Give the data again exactly, from its opening line through the line in which "Given: Open the Middle East menu item" appears.
───── Material for this task
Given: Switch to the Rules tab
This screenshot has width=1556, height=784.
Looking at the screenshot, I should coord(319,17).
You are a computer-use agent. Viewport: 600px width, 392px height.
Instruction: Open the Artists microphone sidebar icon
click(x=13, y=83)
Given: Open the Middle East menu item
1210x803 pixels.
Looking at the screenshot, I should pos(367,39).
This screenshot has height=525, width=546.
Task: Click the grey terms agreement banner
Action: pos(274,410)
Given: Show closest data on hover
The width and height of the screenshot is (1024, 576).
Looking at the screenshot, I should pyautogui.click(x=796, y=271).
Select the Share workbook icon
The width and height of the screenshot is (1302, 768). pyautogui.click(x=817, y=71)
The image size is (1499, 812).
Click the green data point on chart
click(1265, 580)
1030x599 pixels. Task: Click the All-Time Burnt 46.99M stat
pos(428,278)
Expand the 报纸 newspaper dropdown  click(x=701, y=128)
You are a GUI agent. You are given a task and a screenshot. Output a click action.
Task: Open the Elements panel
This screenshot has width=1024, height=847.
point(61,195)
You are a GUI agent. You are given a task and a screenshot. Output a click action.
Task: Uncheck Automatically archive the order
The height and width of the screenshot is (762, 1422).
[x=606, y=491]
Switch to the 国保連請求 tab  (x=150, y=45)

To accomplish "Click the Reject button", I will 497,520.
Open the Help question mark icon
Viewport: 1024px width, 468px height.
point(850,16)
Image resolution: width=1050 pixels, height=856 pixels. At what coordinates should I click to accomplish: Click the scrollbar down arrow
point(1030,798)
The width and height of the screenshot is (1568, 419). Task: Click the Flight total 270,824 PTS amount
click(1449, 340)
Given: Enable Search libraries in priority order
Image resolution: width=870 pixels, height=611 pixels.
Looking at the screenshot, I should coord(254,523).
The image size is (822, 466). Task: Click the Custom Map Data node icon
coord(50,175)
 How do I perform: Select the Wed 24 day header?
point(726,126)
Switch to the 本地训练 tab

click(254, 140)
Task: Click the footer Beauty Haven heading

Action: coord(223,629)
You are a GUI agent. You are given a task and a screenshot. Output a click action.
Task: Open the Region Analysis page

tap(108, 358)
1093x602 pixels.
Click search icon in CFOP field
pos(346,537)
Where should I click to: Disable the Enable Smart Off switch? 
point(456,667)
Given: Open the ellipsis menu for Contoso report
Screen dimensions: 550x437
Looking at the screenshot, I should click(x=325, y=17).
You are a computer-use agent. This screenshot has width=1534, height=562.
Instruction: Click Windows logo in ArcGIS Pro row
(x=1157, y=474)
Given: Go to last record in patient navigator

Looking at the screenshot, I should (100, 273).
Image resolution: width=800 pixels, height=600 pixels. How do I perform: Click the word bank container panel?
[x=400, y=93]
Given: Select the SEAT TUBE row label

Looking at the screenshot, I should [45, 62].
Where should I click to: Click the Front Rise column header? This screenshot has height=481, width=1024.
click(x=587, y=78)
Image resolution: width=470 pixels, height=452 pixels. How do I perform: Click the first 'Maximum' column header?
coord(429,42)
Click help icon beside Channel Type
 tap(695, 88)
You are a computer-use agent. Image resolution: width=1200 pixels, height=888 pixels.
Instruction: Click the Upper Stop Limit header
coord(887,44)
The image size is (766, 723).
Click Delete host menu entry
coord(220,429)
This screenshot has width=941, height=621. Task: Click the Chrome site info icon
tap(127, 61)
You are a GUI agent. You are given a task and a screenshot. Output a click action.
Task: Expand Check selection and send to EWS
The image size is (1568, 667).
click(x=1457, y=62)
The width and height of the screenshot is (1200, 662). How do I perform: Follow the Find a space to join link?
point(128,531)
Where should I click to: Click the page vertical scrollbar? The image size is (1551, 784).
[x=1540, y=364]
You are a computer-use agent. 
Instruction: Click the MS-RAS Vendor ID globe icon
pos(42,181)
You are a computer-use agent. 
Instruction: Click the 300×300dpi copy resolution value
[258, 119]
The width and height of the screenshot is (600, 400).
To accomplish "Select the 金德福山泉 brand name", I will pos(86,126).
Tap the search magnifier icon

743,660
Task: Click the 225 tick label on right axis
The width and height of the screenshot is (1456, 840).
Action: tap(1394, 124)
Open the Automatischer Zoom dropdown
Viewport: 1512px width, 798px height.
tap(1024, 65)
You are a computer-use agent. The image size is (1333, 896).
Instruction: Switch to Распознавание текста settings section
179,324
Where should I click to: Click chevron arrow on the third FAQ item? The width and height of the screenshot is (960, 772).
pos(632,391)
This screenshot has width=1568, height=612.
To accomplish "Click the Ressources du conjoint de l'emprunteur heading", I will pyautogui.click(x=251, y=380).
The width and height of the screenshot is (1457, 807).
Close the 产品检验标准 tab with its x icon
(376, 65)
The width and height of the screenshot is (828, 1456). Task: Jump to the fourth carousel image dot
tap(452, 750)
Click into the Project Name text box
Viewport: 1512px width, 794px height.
──────────
## Solution
Given: Switch to the Rules tab
This screenshot has width=1556, height=784.
Looking at the screenshot, I should coord(319,17).
You are a computer-use agent. Viewport: 600px width, 392px height.
Instruction: Open the Artists microphone sidebar icon
click(x=13, y=83)
Given: Open the Middle East menu item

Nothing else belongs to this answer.